餌求め猛スピード 白浜町でユビナガコウモリ

岩場の周りを飛び回るユビナガコウモリの群れ(和歌山県白浜町で)
岩場の周りを飛び回るユビナガコウモリの群れ(和歌山県白浜町で)
 和歌山県白浜町の沿岸で、ユビナガコウモリ(ヒナコウモリ科)の群れが餌の虫を求めて飛び回っている。同町にある海食洞窟で出産と子育てをしており、子どもを含めると最大3万匹ほどになる。

 ユビナガコウモリは前腕長50ミリ前後、重さ15グラム前後と小さい。体色は焦げ茶。県のレッドデータブックで準絶滅危惧に分類されている。
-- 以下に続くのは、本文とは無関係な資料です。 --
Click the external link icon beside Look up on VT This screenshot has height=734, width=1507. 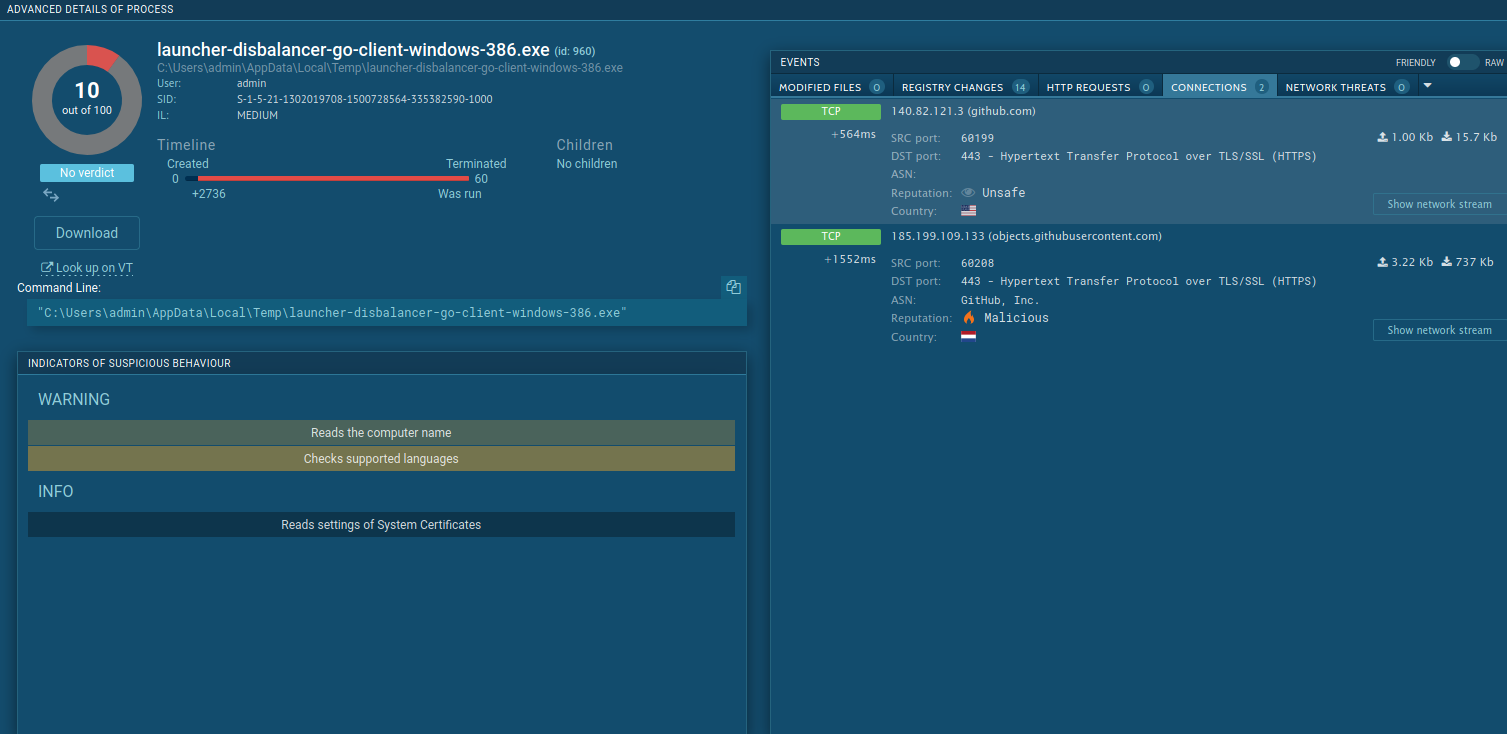pos(46,268)
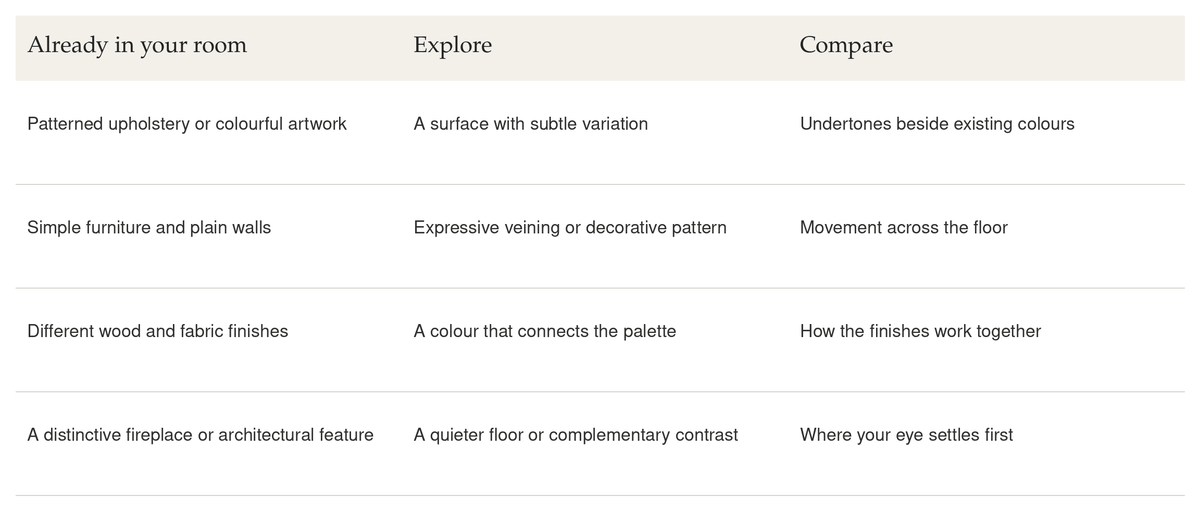Screen dimensions: 1200x521
Task: Click the 'Already in your room' column header
Action: pos(137,46)
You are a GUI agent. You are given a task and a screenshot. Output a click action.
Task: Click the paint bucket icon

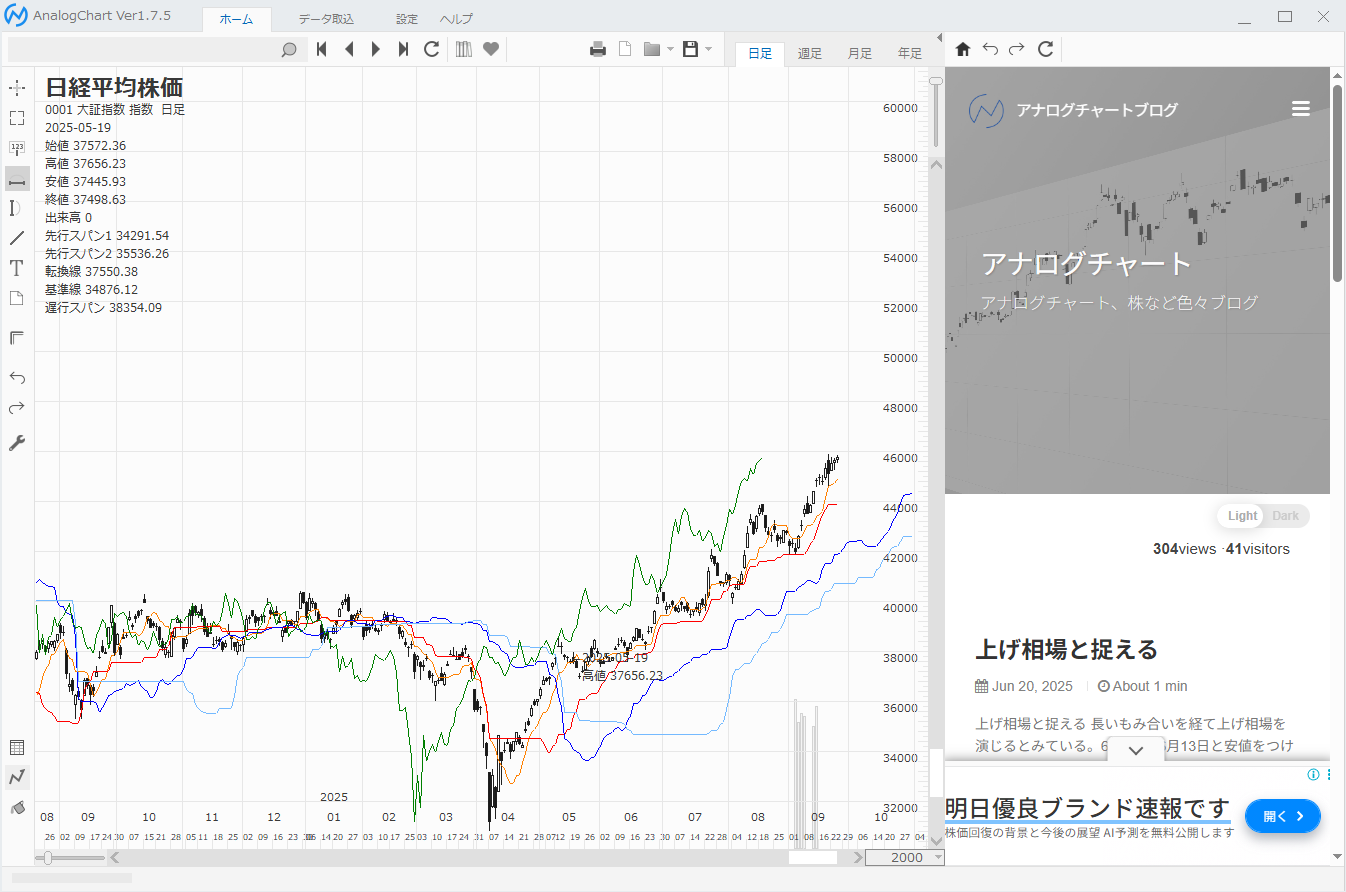pos(17,807)
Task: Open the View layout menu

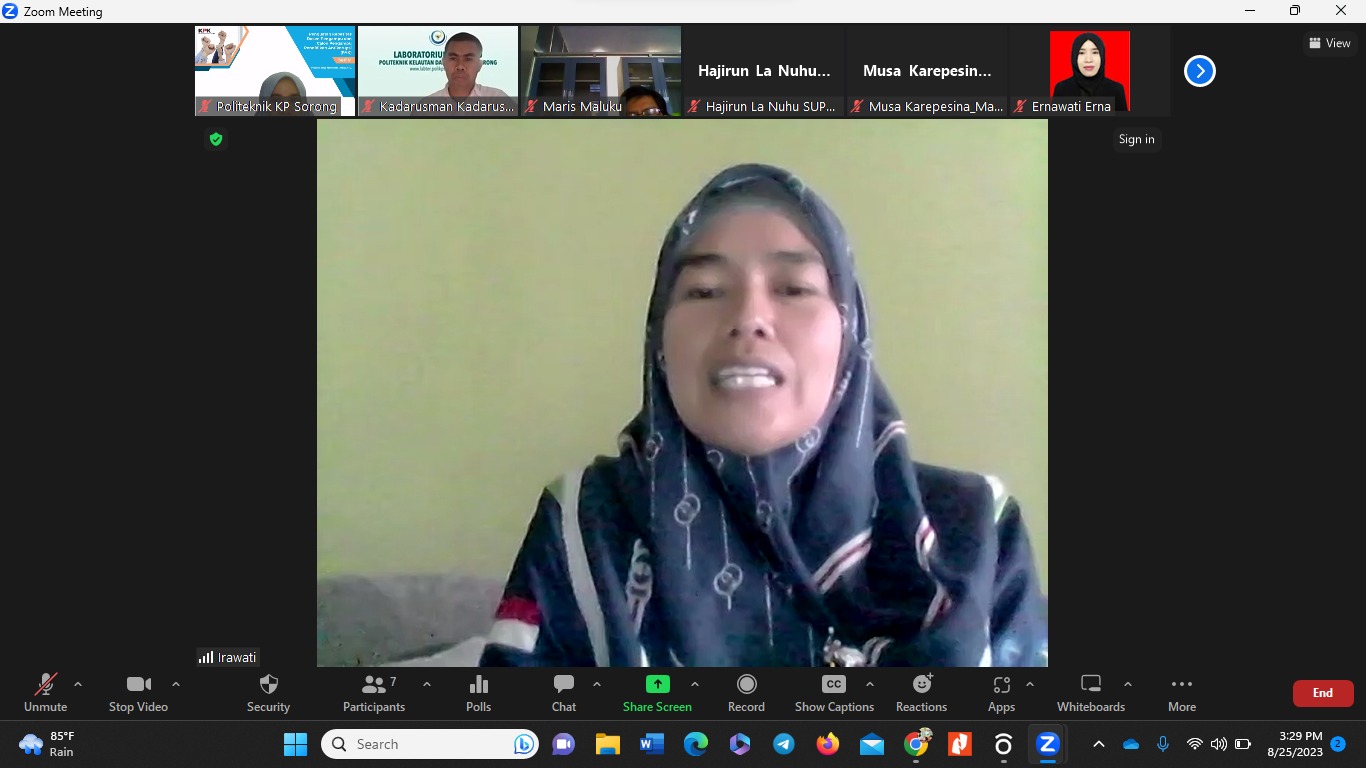Action: [x=1329, y=43]
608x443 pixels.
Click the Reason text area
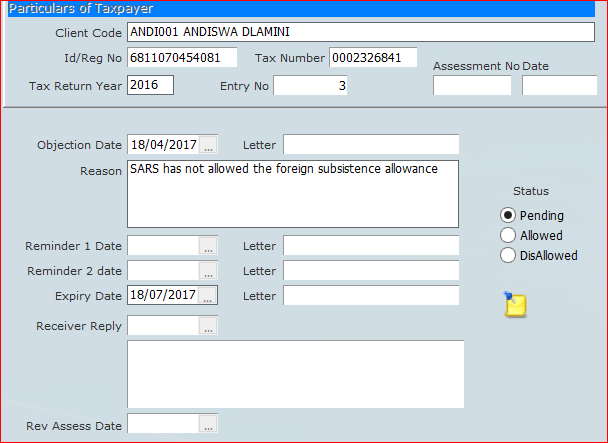[x=293, y=193]
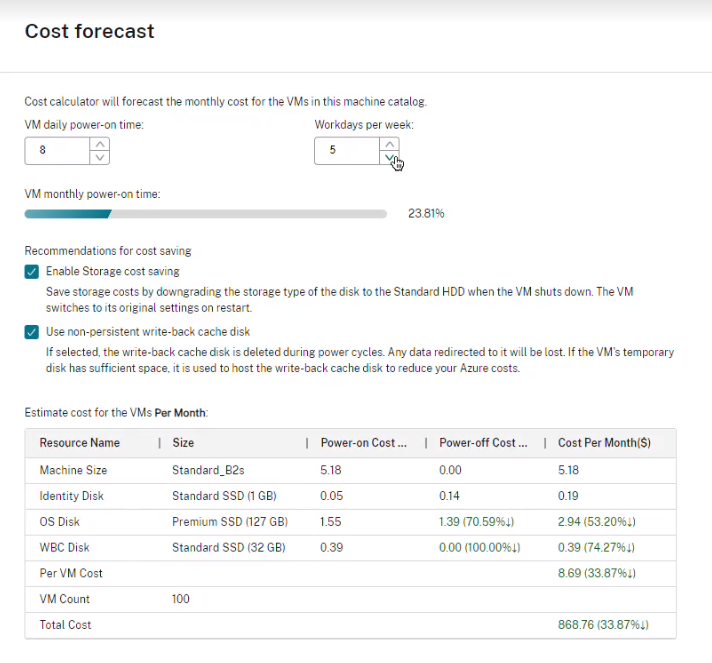The image size is (712, 663).
Task: Select the Machine Size row
Action: pos(73,470)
 同町の海食洞窟は紀伊半島最大の保育拠点となっており、町の天然記念物に指定されている。通称「こうもり穴」と呼ばれる。

 辺りが薄暗くなると、洞窟から猛スピードで飛び出し、周辺の外灯や民家の周りなどで餌の昆虫を捕る。

 妊娠雌は6月下旬までに飛来する。その後出産して成長した子どもとともに8月中旬ごろから他の洞窟へ移動を始める。